Si chiama confort zone...quella zona di mezzo in cui ci si può anche adagiare lasciando tutto il peso alle parole e spostando nel futuro la proiezione di sè...

E per come la vedo io ci si può stare anche tutta la vita. Non ci vedrei niente di male. 

Ma credo ci sia una differenza fondamentale fra lo starci per decisione consapevole e accettazione di condizioni oggettive che fanno pendere la bilancia sullo stare e sul ne vale la pena e lo starci subendo se stessi e cercando giustificazione nel giudizio di sè. Giudizio di valore intendo. 

Nel primo caso ci si assume la responsabilità di una posizione nella propria vita. 
Nel secondo caso si guarda di sbieco le proprie responsabilità rispetto al prendersi cura di se stessi. 

Di mio penso che nel secondo caso ci sia una forma di "dimenticanza" del fatto che la Vita è una. Non c'è quella di scorta. E il tempo non è eterno e men che meno a nostra disposizione. 
Oltre al fatto che la gratitudine io credo non sia da rivolgere a qualche individuo in particolare..ma semplicemente alla Vita stessa. 
E gratitudine, per me almeno, significa rendere graziA. Non grazie. 
E rendere grazia è mettere a frutto quel che la Vita regala in termini di opportunità.

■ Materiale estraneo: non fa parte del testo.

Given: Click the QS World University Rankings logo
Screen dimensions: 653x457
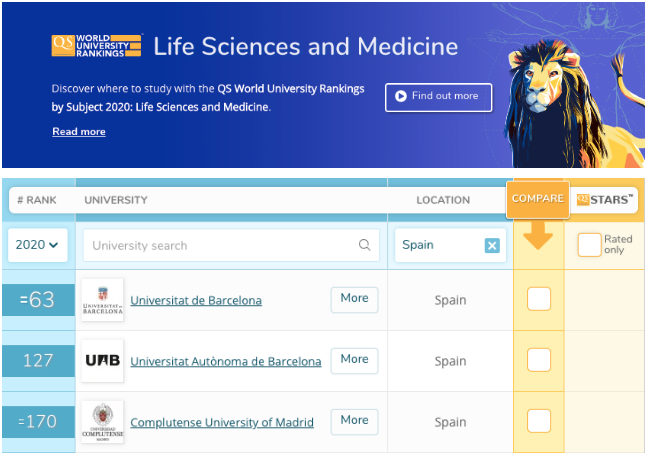Looking at the screenshot, I should 97,46.
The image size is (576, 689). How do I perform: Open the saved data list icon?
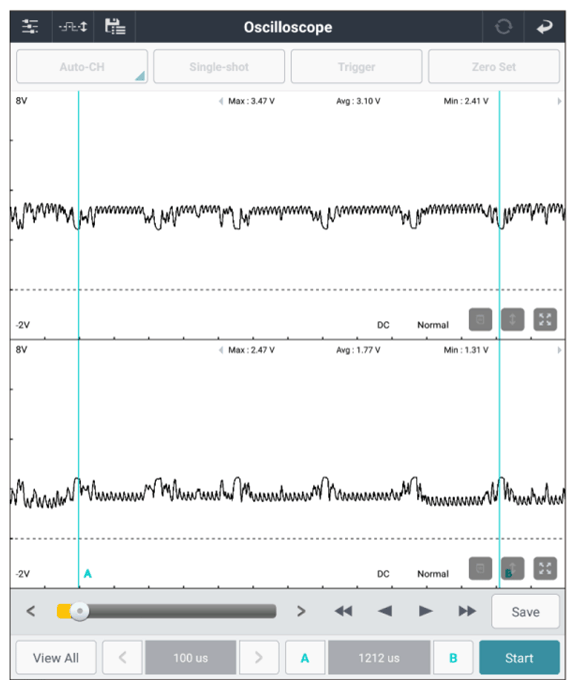[115, 26]
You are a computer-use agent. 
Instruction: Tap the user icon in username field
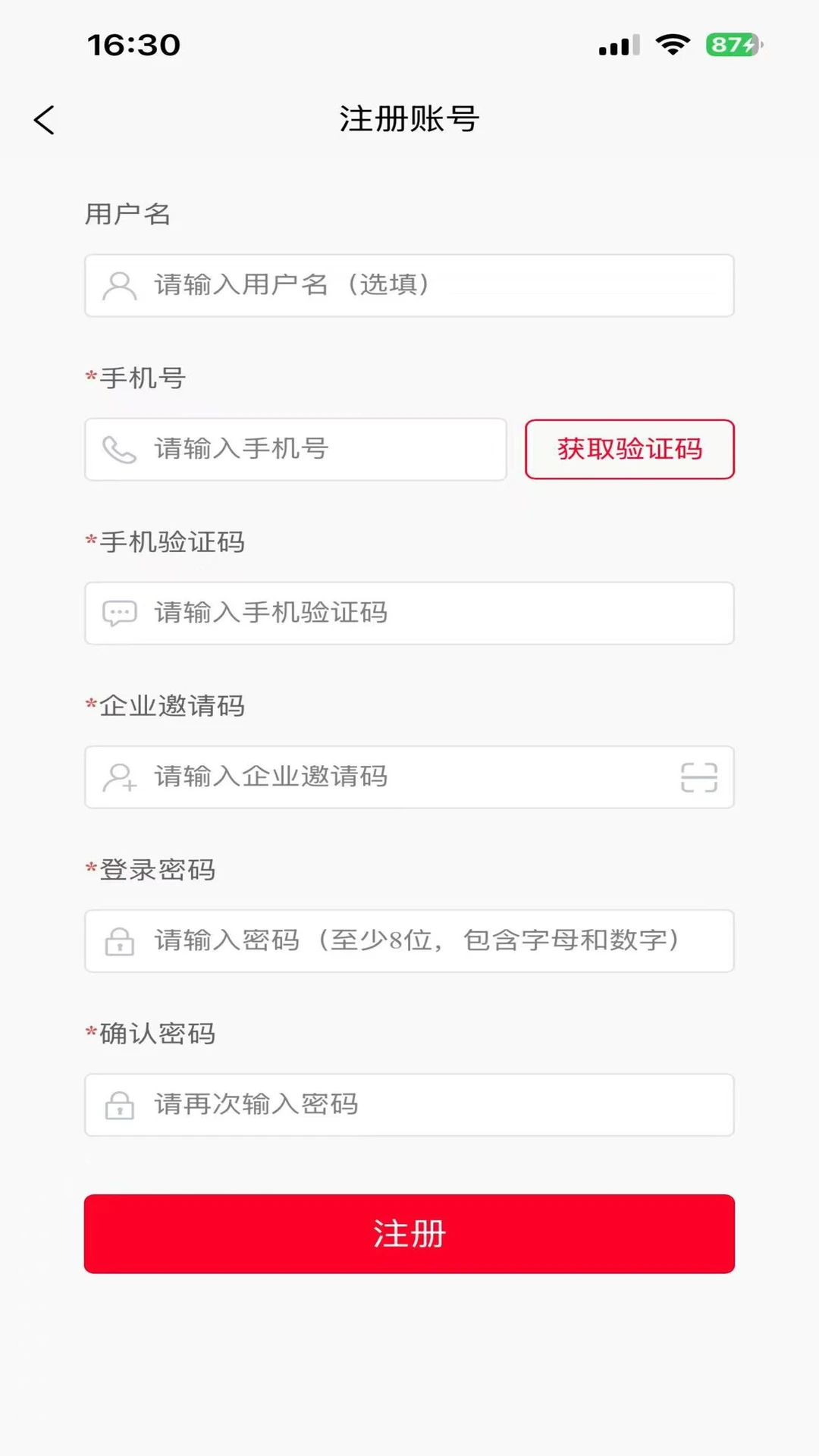(119, 286)
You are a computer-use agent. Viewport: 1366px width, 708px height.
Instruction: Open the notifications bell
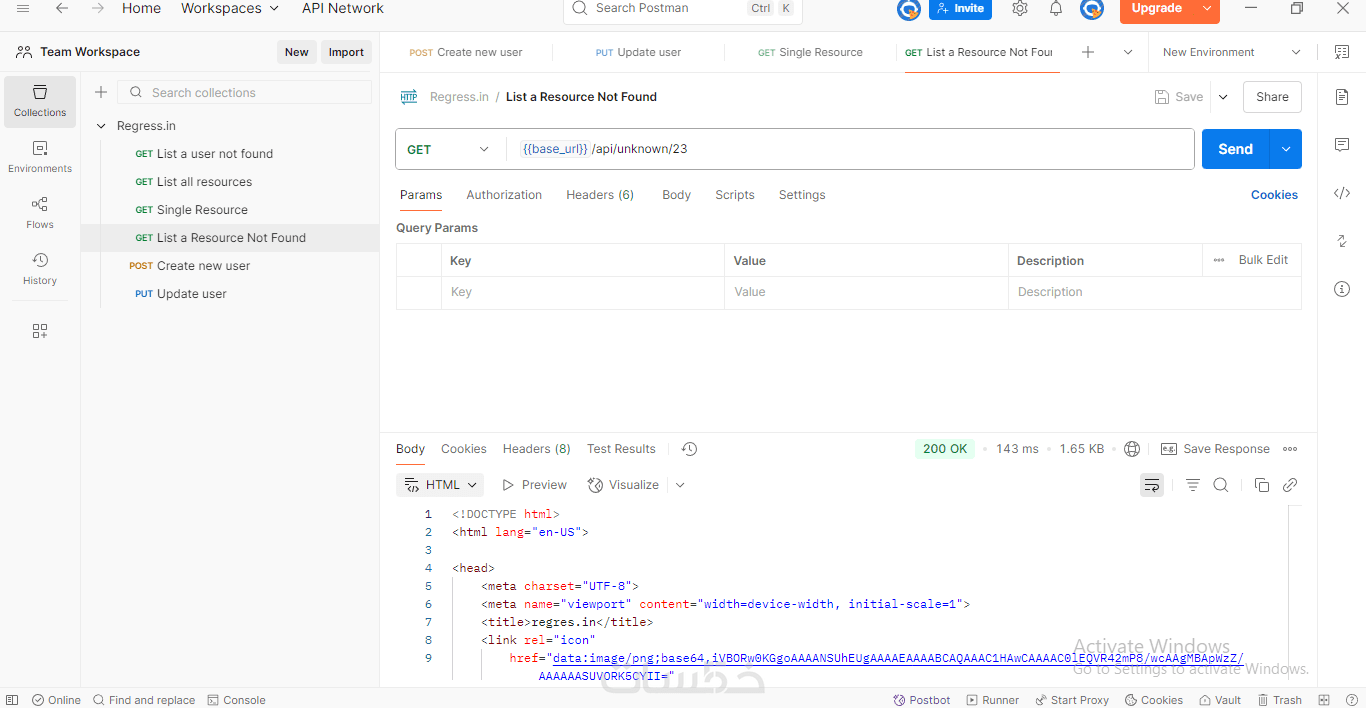(x=1056, y=9)
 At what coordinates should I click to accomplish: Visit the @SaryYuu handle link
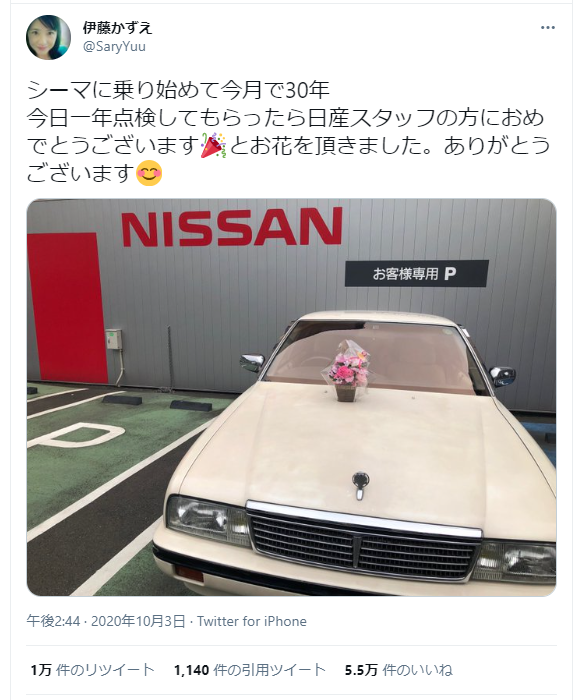(114, 46)
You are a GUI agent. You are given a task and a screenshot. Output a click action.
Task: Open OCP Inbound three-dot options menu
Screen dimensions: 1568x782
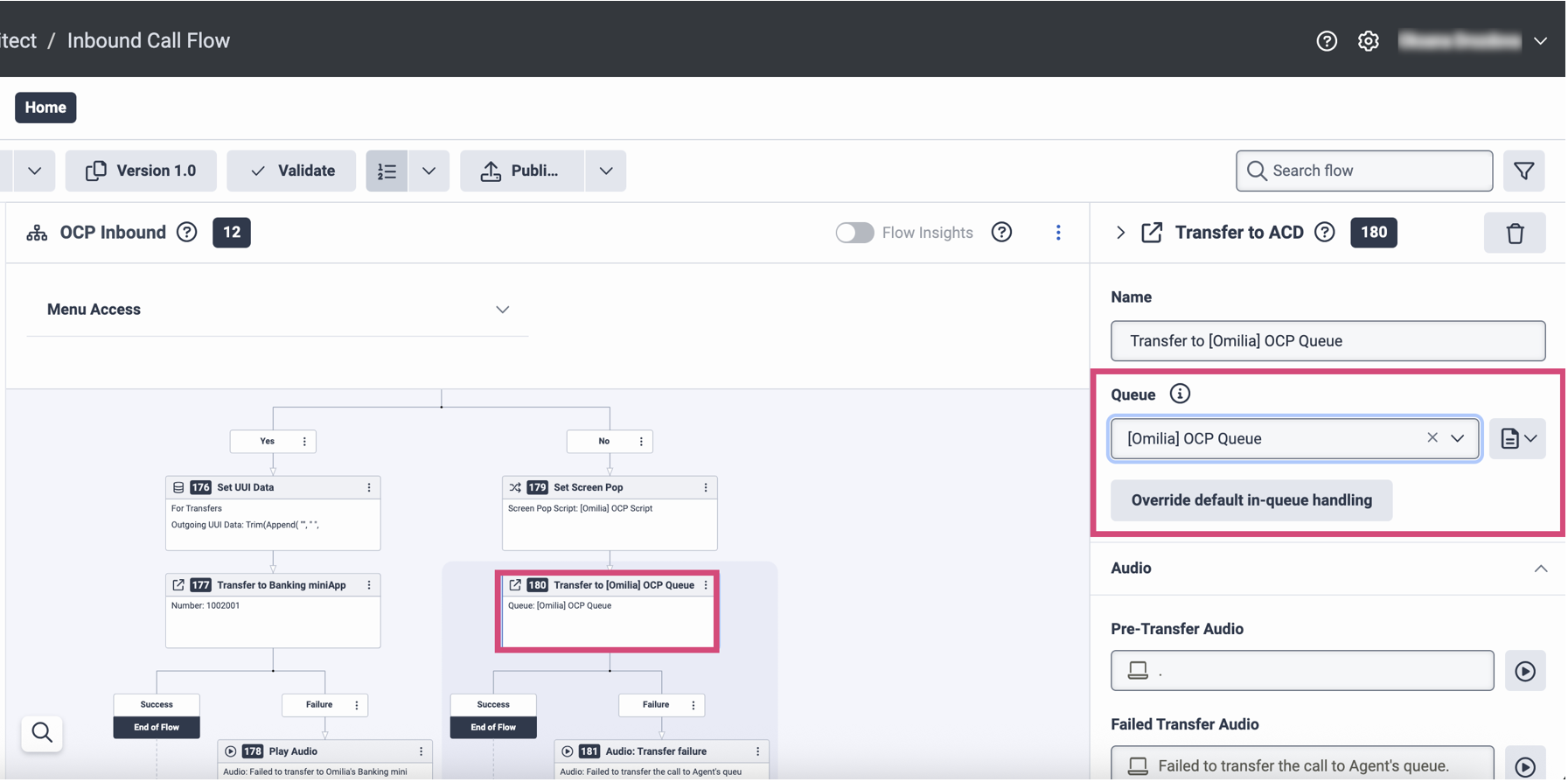pyautogui.click(x=1057, y=233)
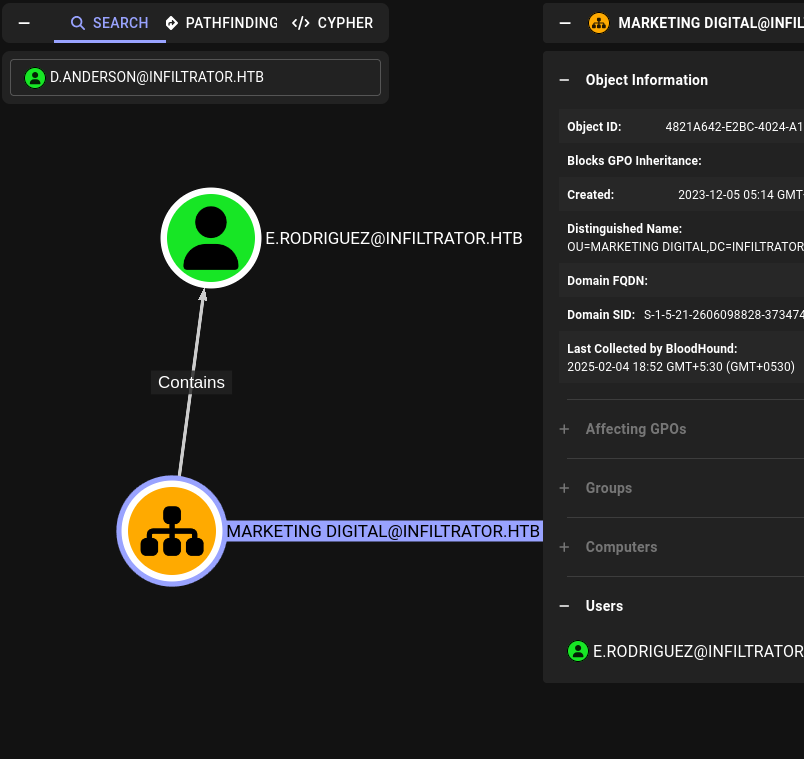Click the Pathfinding direction arrow icon

[x=172, y=23]
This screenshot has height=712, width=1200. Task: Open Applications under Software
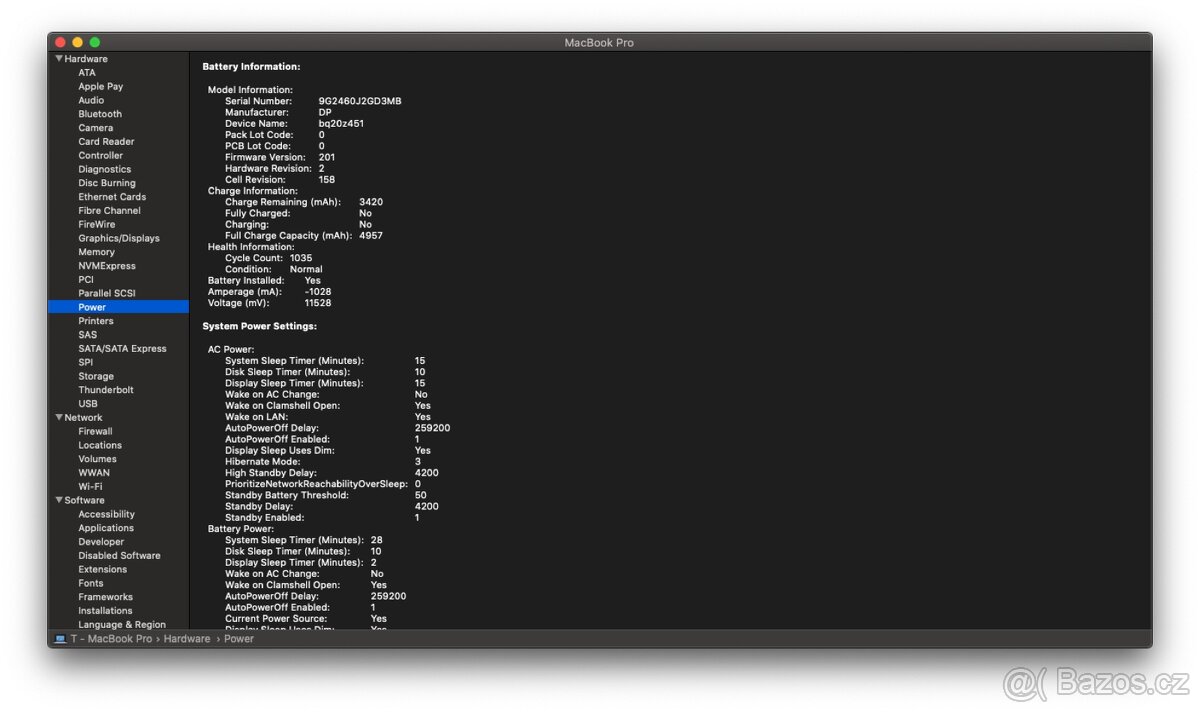[x=106, y=527]
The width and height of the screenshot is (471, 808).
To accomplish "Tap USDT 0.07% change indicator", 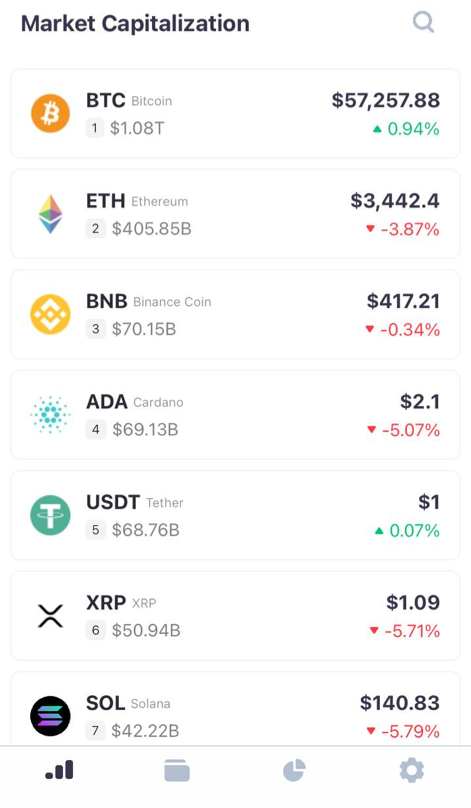I will [407, 530].
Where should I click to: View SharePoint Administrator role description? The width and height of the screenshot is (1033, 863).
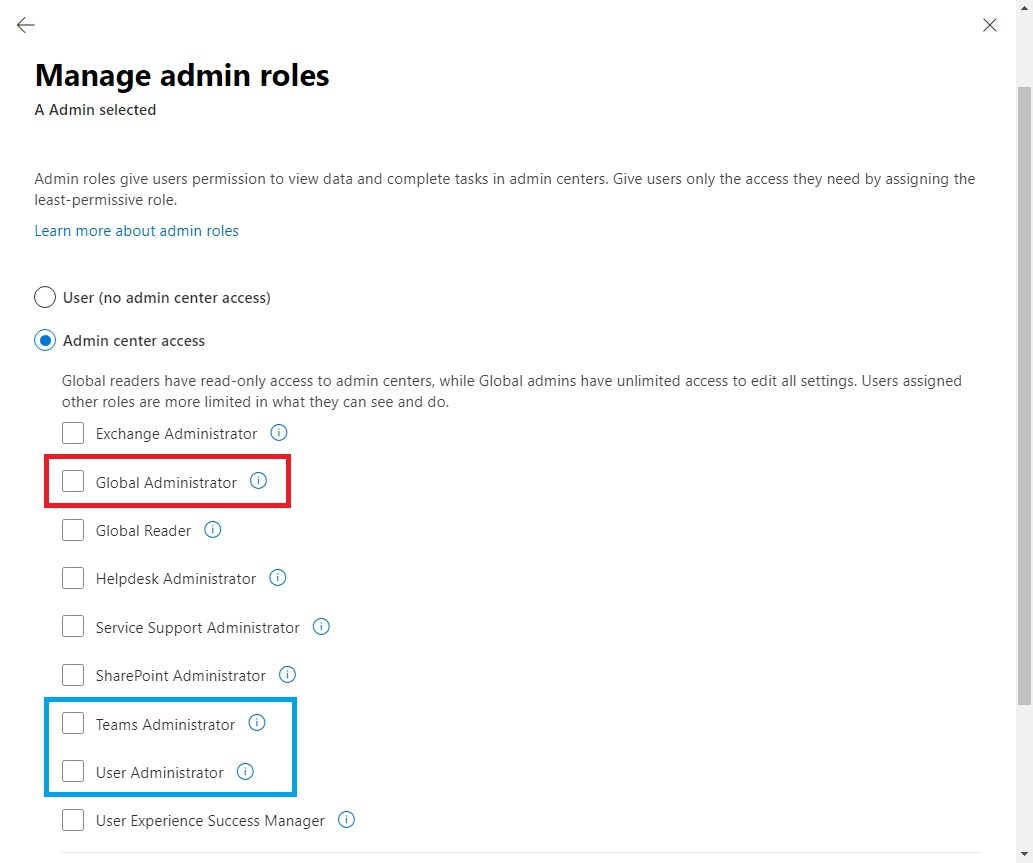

Poi capisco che sia parte della confort zone anche dipingersi come "peggiore"...che è in fondo il rovescio della medaglia di "migliore"...ma sono entrambi assoluti, e quindi parametri di valutazione assolutamente soggettivi. 

Non so piperita...se stai dove stai. Assumitelo. Secondo me. 

Vuoi amare contemporaneamente più persone? 
Ecco...io comincerei dall'amare te stessa. 

Che si possono ammmmare anche migliaia di persone...ma se non si ama se stessi, quelle migliaia sono semplici passerelle per concedersi un piccolo sorso di un qualcosa che non esiste fuori di se stessi. 
Ed è quindi pura e semplice illusione. 

E basta saperlo...non ci vedrei niente di male. 

Fa male sentirlo....e trovare mille deviazioni per non dirselo però...


----------



## Nobody (14 Ottobre 2016)

Piperita ha detto:


> Le cose che odio sono quelle che mi permettono di rimanere al mio posto e sostenere il peso di tutto.
> Odio il senso di insoddisfazione, il desiderare stimoli mentali...vorrei essere una donna un tantino più tranquilla ma come fai a cambiare l'indole di una persona?
> Io ci provo a stare compressa nel mio bel compartimento stagno solo che ogni tanto sbarello e a volte di brutto.
> E' come vivere in una bella gabbia dorata dove tutto è perfetto ed è come deve essere però subentra la noia.
> Come una torta, se troppo dolce finisce per farti venire la nausea, ma non significa che non ti piaccia o non ti piacerà in futuro, solo che adesso hai bisogno di smettere di mangiarla e magiare altro


allora è diverso, da quel che scrivi a me pare che non hai davvero in odio parti di te, ma al contrario la gabbia che ti hanno aiutato a costruire intorno a te. Se è così, esci prima che puoi dalla prigione, perchè quando non è tollerata (come tanti che riescono pure a farsela piacere) porta alla rovina. E' facile ammalarsi quando si vive così.


----------



## Piperita (14 Ottobre 2016)

ipazia ha detto:


> Prego
> 
> Si chiama confort zone...quella zona di mezzo in cui ci si può anche adagiare lasciando tutto il peso alle parole e spostando nel futuro la proiezione di sè...
> 
> ...


Il fatto è che ho bisogno di sentire dentro che le scelte che ho fatto sono mie e non frutto dei condizionamenti. Ho proprio bisogno di sbagliare per avere la consapevolezza di aver fatto la "scelta giusta" . Fin quando non avrò sbagliato mi rimarrà il dubbio e non potrò essere in pace con me stessa.


----------



## Brunetta (14 Ottobre 2016)

Piperita ha detto:


> Il fatto è che ho bisogno di sentire dentro che le scelte che ho fatto sono mie e non frutto dei condizionamenti. Ho proprio bisogno di sbagliare per avere la consapevolezza di aver fatto la "scelta giusta" . Fin quando non avrò sbagliato mi rimarrà il dubbio e non potrò essere in pace con me stessa.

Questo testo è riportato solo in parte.